- [WORK ITEM]
Begin at the top of the records and copy each line exactly. The line containing "Tap the cart item count badge" is the last one to include.

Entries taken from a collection
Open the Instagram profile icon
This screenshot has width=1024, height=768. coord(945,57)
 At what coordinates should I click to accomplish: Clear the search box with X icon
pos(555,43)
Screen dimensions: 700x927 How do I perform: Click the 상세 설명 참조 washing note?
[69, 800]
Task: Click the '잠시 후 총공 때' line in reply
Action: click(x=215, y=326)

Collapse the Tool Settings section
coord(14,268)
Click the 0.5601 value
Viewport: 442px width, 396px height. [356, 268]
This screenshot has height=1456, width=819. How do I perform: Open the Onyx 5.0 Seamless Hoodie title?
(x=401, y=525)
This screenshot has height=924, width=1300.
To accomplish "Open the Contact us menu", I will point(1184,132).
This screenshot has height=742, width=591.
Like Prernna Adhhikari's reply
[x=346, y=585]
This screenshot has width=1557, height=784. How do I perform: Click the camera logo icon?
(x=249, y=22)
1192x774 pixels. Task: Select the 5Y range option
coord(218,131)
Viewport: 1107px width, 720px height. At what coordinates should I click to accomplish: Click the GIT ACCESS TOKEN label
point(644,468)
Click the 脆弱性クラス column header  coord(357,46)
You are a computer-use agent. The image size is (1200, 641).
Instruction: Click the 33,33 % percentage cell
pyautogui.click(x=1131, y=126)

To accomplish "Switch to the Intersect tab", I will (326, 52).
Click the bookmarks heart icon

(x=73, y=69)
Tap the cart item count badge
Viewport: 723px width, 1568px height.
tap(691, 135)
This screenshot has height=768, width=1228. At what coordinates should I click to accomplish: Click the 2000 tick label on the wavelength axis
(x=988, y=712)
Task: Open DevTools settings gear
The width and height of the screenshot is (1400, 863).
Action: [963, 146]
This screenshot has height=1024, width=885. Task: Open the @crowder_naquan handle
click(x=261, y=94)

- [TASK OUTPUT]
Open the Instagram profile icon
This screenshot has width=1024, height=768. coord(945,57)
 At what coordinates should I click to accomplish: Clear the search box with X icon
pos(555,43)
Screen dimensions: 700x927 How do I perform: Click the 상세 설명 참조 washing note?
[69, 800]
Task: Click the '잠시 후 총공 때' line in reply
Action: click(x=215, y=326)

Collapse the Tool Settings section
coord(14,268)
Click the 0.5601 value
Viewport: 442px width, 396px height. [356, 268]
This screenshot has height=1456, width=819. How do I perform: Open the Onyx 5.0 Seamless Hoodie title?
(x=401, y=525)
This screenshot has height=924, width=1300.
To accomplish "Open the Contact us menu", I will point(1184,132).
This screenshot has height=742, width=591.
Like Prernna Adhhikari's reply
[x=346, y=585]
This screenshot has width=1557, height=784. How do I perform: Click the camera logo icon?
(x=249, y=22)
1192x774 pixels. Task: Select the 5Y range option
coord(218,131)
Viewport: 1107px width, 720px height. At what coordinates should I click to accomplish: Click the GIT ACCESS TOKEN label
point(644,468)
Click the 脆弱性クラス column header  coord(357,46)
You are a computer-use agent. The image size is (1200, 641).
Instruction: Click the 33,33 % percentage cell
pyautogui.click(x=1131, y=126)

To accomplish "Switch to the Intersect tab", I will (326, 52).
Click the bookmarks heart icon

(x=73, y=69)
Tap the cart item count badge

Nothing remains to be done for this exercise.